| WHAT TO PRODUCE |
Continue the forum thread about using slide outs on a new fifth wheel, starting after its last quoted post.

# New To Slide Outs



## Voluntold Retired (May 29, 2013)

We picked up our new 330FRl Fifth wheel yesterday and are thrilled with it. I have a question about the slide outs since our 1978 Holiday Rambler was born in an age before the slide out was invented. We have four slides on our new fifth wheel. My question is this - is it okay to hook up or unhook with the slides extended or should they always be in for unhooking or hooking upÉ


----------



## Todd&Regan (Jul 1, 2010)

Congrats on your new Outback! I always have my slide out in when I hook up. You should have your stabilizer jacks down before you extend the slide outs due to the weight shift.


----------



## Voluntold Retired (May 29, 2013)

Thank you so much. I will remember that.


----------



## CamperAndy (Aug 26, 2004)

double d said:


> Congrats on your new Outback! I always have my slide out in when I hook up. You should have your stabilizer jacks down before you extend the slide outs due to the weight shift.

| ENTRIES SHOWN |
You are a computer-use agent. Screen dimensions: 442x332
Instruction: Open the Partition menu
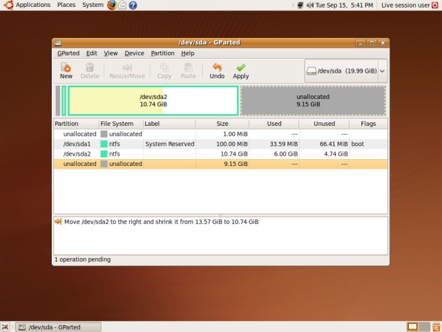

==

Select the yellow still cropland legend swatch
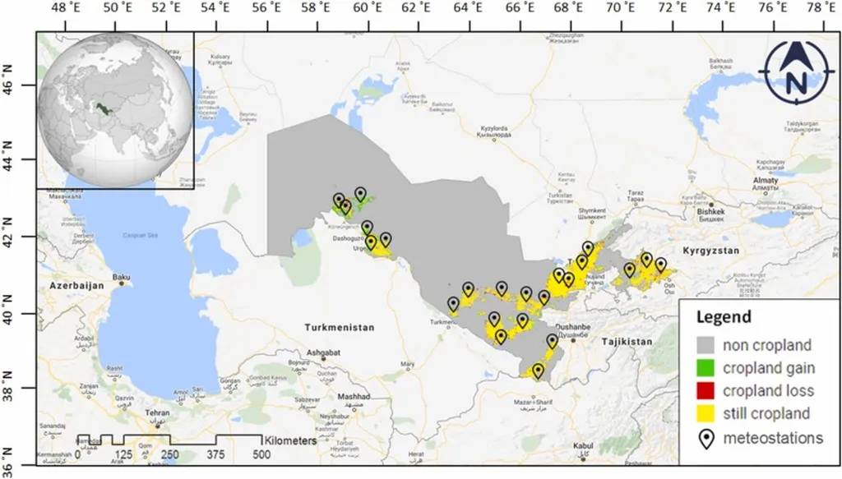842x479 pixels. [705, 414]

| REPLY TO THE EXERCISE |
There is one caveat to the above recommendation. Most people prefer the trailer have a very slight bias to the road side of the trailer when leveling the trailer. This allows for rain or AC condensate to drain away from the curb side that you spend all your time on. Most people carry leveling blocks but sometimes the 1.5 or 2.0 inches per block is too much. You can pack tons of different blocks to make this happen but that is not always practical. So sometimes I actually use the slide to shift the weight and bias the trailer the way I want it before I put the stabilizers down. No harm , no foul and you will be more comfortable.

You have a fifth wheel and the stabilizers I refer to are under the trailer, not the front legs that you have to extend to raise the pin off the hitch.


----------



## Voluntold Retired (May 29, 2013)

Thanks. I will remember that.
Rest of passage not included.